# WHAT YOU HAVE TO DO
Return the number of lines below that contain "computer"; nothing else belongs in the reply.
---------- RECORDS FOR THIS EXERCISE ----------
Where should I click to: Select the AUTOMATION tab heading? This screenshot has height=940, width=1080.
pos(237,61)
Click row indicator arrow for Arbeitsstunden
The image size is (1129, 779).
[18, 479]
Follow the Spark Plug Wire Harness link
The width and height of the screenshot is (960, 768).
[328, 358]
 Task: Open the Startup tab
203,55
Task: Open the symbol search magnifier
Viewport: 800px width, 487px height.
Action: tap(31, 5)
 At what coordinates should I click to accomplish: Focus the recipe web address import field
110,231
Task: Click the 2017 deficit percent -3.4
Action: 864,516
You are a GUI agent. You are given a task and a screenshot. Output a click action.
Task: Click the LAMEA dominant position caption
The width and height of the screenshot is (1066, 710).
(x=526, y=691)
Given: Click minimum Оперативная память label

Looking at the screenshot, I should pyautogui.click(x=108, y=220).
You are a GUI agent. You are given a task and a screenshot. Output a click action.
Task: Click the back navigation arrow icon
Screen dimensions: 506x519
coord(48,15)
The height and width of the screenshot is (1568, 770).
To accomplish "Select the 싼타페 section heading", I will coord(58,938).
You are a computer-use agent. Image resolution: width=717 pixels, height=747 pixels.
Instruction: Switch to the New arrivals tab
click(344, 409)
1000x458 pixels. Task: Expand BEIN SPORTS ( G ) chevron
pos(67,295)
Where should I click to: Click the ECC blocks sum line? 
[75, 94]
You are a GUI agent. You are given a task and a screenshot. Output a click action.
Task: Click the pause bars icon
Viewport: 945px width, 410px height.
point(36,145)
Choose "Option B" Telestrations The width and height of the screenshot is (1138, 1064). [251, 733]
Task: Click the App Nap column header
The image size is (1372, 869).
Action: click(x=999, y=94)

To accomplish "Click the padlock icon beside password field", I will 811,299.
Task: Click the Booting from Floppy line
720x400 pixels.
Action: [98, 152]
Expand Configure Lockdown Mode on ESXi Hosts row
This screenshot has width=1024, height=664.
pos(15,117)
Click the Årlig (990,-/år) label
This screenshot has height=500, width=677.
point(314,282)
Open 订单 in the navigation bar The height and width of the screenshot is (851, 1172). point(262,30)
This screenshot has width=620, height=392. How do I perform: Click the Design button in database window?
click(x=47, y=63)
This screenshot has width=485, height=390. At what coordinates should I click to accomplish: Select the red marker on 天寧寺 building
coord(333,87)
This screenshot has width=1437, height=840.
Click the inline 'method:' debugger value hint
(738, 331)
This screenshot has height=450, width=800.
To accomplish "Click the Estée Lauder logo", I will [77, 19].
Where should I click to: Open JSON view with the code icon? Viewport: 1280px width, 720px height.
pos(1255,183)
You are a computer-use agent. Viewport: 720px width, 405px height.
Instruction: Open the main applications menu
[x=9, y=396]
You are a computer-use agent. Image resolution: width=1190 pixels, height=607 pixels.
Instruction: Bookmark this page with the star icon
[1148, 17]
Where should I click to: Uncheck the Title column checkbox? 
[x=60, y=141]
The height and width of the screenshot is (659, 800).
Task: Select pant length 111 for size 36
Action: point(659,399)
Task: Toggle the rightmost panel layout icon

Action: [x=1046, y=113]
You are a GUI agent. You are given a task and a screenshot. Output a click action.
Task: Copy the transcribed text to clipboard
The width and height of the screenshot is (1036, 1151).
----------
# SOLUTION TO THE EXERCISE
3